[Collected data entries]
BEGIN

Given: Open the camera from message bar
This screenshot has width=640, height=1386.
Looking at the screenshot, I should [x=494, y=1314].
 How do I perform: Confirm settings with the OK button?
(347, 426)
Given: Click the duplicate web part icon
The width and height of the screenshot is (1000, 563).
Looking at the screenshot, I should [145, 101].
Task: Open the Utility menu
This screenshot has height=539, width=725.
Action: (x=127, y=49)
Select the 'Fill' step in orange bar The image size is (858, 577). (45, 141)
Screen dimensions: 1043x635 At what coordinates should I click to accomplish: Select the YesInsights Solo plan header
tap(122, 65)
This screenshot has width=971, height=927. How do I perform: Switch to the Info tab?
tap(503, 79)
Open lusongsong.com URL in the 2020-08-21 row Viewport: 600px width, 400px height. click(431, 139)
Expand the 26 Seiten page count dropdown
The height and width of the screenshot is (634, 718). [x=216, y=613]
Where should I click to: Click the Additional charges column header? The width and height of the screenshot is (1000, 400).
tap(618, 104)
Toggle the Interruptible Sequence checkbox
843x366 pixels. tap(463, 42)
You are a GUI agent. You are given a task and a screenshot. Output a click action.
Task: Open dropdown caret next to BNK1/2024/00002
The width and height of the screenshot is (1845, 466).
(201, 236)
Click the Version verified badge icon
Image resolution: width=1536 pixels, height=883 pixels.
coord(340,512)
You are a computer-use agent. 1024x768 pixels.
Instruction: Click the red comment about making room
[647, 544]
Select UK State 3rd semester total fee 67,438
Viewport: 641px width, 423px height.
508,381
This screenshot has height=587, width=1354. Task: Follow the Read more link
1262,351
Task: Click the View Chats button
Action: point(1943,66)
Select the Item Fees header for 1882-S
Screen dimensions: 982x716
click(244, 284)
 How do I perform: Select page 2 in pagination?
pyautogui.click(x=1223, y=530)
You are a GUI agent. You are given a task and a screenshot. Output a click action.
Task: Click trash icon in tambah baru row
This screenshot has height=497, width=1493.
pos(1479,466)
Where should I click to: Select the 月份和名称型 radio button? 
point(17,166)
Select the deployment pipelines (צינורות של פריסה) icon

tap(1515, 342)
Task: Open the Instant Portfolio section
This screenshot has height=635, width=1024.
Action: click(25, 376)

END

### Work to complete
Return all the data above once more, precisely as given.

### Answer to this exercise
Given: Open the camera from message bar
This screenshot has width=640, height=1386.
Looking at the screenshot, I should [x=494, y=1314].
 How do I perform: Confirm settings with the OK button?
(347, 426)
Given: Click the duplicate web part icon
The width and height of the screenshot is (1000, 563).
Looking at the screenshot, I should [145, 101].
Task: Open the Utility menu
This screenshot has height=539, width=725.
Action: (x=127, y=49)
Select the 'Fill' step in orange bar The image size is (858, 577). (45, 141)
Screen dimensions: 1043x635 At what coordinates should I click to accomplish: Select the YesInsights Solo plan header
tap(122, 65)
This screenshot has width=971, height=927. How do I perform: Switch to the Info tab?
tap(503, 79)
Open lusongsong.com URL in the 2020-08-21 row Viewport: 600px width, 400px height. click(431, 139)
Expand the 26 Seiten page count dropdown
The height and width of the screenshot is (634, 718). [x=216, y=613]
Where should I click to: Click the Additional charges column header? The width and height of the screenshot is (1000, 400).
tap(618, 104)
Toggle the Interruptible Sequence checkbox
843x366 pixels. tap(463, 42)
You are a GUI agent. You are given a task and a screenshot. Output a click action.
Task: Open dropdown caret next to BNK1/2024/00002
The width and height of the screenshot is (1845, 466).
(201, 236)
Click the Version verified badge icon
Image resolution: width=1536 pixels, height=883 pixels.
coord(340,512)
You are a computer-use agent. 1024x768 pixels.
Instruction: Click the red comment about making room
[647, 544]
Select UK State 3rd semester total fee 67,438
Viewport: 641px width, 423px height.
508,381
This screenshot has height=587, width=1354. Task: Follow the Read more link
1262,351
Task: Click the View Chats button
Action: point(1943,66)
Select the Item Fees header for 1882-S
Screen dimensions: 982x716
click(244, 284)
 How do I perform: Select page 2 in pagination?
pyautogui.click(x=1223, y=530)
You are a GUI agent. You are given a task and a screenshot. Output a click action.
Task: Click trash icon in tambah baru row
This screenshot has height=497, width=1493.
pos(1479,466)
Where should I click to: Select the 月份和名称型 radio button? 
point(17,166)
Select the deployment pipelines (צינורות של פריסה) icon

tap(1515, 342)
Task: Open the Instant Portfolio section
This screenshot has height=635, width=1024.
Action: click(25, 376)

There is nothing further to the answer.